*Exercise aim*. Copy out only the stretch of records from the line containing "Task: Connect to a device" through the line containing "[x=968, y=212]", requests included. Offset every coordinate in the answers by -36.

*Word and element location data*.

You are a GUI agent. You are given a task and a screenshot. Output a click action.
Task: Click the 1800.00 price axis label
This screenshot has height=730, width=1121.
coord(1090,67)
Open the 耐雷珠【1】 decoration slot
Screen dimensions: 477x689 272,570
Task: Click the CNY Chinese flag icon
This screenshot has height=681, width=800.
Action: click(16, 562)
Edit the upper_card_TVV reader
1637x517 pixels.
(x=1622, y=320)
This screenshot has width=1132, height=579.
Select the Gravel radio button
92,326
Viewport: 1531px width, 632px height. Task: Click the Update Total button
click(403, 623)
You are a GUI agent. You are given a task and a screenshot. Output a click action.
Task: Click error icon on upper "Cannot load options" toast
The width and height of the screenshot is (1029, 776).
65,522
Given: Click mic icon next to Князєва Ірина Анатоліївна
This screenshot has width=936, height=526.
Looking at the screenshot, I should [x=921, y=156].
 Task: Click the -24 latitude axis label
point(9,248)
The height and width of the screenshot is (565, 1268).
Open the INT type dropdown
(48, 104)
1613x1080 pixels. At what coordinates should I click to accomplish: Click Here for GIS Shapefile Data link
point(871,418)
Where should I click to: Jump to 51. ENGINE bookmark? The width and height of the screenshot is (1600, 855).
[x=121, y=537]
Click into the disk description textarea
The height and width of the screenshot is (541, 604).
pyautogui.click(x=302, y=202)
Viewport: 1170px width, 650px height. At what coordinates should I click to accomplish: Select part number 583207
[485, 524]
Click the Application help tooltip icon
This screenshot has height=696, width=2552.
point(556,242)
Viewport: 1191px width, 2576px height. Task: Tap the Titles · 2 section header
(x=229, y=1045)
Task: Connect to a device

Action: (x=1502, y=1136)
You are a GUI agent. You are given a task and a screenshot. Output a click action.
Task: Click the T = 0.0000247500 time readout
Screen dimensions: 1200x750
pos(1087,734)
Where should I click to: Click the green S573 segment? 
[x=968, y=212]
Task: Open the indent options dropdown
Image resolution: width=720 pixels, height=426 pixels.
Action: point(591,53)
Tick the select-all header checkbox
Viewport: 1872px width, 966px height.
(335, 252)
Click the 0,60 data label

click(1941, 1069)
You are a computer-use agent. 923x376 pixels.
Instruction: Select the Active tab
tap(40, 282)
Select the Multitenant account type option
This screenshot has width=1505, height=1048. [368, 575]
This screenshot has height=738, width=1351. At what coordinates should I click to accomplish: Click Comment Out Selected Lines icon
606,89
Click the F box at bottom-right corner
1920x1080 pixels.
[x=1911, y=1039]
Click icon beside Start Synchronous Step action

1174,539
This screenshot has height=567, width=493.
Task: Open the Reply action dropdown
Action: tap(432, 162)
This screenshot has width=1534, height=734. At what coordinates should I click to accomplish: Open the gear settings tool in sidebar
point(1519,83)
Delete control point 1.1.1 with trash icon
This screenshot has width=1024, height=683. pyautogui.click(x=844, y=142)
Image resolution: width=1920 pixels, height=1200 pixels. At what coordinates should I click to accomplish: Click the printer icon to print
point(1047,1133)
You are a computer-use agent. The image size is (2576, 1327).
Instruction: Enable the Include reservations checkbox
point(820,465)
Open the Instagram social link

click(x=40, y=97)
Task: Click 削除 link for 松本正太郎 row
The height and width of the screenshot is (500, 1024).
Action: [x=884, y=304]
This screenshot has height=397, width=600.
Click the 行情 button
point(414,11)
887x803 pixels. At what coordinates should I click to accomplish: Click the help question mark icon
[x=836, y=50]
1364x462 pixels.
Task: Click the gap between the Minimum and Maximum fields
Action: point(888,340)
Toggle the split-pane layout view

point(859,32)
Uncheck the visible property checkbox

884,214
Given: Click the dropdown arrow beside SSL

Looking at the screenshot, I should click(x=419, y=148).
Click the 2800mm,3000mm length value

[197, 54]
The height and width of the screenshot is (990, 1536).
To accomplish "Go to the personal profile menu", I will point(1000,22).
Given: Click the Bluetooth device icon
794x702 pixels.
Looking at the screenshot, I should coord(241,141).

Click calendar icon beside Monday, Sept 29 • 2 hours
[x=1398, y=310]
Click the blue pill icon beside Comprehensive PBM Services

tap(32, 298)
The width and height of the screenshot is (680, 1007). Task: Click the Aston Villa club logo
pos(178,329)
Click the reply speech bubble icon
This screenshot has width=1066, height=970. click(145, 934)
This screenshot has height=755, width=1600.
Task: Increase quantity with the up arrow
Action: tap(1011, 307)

*Problem solution*.
Task: Connect to a device

Action: (x=1466, y=1100)
You are a GUI agent. You are given a task and a screenshot. Output a click action.
Task: Click the T = 0.0000247500 time readout
Screen dimensions: 1200x750
pos(1051,698)
Where should I click to: Click the green S573 segment? 
[x=932, y=176]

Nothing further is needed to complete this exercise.